Ella sufrió un ataque de ansiedad. La vio un médico y la bajaron a Comisaría. La Policía le anunció que denunciaría y su propia suegra le rogó a ella que hiciera lo mismo. “Ha pasado lo de siempre. Denúncialo porque ni tú puedes estar así, ni yo, ni mis nietos, que hace un mes que no sonríen”. Fue la primera y única vez que lo denunció. Esa noche él durmió en los calabozos. Al día siguiente, tras una vista previa, la fiscal solicitó protección para la mujer y para los niños y una orden de alejamiento y prisión provisional para el padre. El juez aceptó todo. Así ha pasado ya un año y medio.

Ella se trasladó a una casa de acogida y, en la actualidad, vive con sus padres.
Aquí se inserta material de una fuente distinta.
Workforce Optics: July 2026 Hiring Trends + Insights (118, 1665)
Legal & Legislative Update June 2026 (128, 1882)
Ya no llora, ni siente lástima por él: “No me alegro de que esté en la cárcel, pero está ahí por todo lo que ha hecho”. Fueron 11 años “muy malos”, pero considera que ha tenido un ángel de la guarda consigo. “No he acabado muerta. Todas no corren la misma suerte”. Aunque no lo hizo, el consejo que lleva en la boca ahora para toda mujer que sufra algo parecido es “que no se calle; que a la mínima denuncien, que lo cuenten; que de esto se sale, aunque cueste”.